I can be those ladies. I can be a woman that receives precious information and freaks out, running as far and as fast as she can. I can be her. I can be the woman who washes the feet of Jesus with her hair, foolishly wasting her savings on perfume. I can be her. I can be terrified and insecure, in a stable, screaming alongside farm animals while giving birth. I can be her.

I want to be the woman who screws up but still receives grace. I want to be the  woman who asks for forgiveness. I want to be the woman who stands firm and trembling in her story, who knows her mind and who may or may not apologize profusely at the slightest of perceived wrongs.
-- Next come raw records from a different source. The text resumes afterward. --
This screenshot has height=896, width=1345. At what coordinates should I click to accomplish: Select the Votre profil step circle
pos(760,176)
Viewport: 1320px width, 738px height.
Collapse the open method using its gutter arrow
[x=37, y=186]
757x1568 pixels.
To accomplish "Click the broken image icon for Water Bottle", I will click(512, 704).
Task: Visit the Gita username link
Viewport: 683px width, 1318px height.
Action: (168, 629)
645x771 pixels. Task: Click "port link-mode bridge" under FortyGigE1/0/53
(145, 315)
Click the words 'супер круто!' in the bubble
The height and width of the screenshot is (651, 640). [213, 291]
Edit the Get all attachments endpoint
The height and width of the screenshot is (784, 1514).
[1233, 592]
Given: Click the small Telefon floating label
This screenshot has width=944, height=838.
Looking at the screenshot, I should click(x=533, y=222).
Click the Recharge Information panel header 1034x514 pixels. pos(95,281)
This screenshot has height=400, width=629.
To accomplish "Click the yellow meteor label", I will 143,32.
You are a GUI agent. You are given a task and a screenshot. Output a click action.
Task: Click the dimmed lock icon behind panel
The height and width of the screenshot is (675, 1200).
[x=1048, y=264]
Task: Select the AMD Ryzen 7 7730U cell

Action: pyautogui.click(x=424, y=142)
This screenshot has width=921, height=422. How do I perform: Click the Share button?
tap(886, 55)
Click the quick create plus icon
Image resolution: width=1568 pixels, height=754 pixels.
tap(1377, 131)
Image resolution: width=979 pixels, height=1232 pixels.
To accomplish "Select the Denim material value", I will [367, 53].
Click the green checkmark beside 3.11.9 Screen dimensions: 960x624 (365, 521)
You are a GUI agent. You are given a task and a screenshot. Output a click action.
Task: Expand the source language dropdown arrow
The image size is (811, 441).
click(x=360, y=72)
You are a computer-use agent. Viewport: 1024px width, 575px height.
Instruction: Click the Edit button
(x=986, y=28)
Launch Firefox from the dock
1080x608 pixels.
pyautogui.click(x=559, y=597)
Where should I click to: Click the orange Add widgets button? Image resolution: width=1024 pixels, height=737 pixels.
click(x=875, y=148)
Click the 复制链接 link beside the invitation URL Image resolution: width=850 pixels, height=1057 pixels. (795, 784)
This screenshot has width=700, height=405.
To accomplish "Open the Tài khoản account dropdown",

I want to be the woman who lives in freedom sometimes, and other times is bound by the obligations of her life. I want be the woman who loves others well because I love myself well.

I want to be safe AND fierce.

I want to mess up but return with hope in the beauty of forgiveness.

I want to piss people off – oh wait, not really, I like being liked.

I want to raise my children to love the unlovable, to champion the rights of the least of these.

I want to drive a nice car and not feel like I have to apologize.

I want to recognize my beauty and not feel shame.

I want to embrace my extra ten pounds without feeling obligated to eat produce for every meal because I don’t believe I have the right to take up space.

I want to claim armrests on airplanes.

I want to drink a beer and eat ice cream just because.

I want to run and not care how fast I go, or what I look like.

God, in Her infinite wisdom, revealed the person of Jesus to women, ordinary, common, normal women – both young and old. Our work in the world, our work of love and nurture and leading happens because we are loved, we are enough, we are holy. Let us kick the preconceived expectations to the curb, let us stop trying to be good and small and cute and choose strength and might and ferocity in our own unique and powerful ways. Let us set aside comparing and envy and work together to accomplish our beautiful, created work.

Let us love well, the people in our lives, revealing the hope and heart of God through Jesus Christ.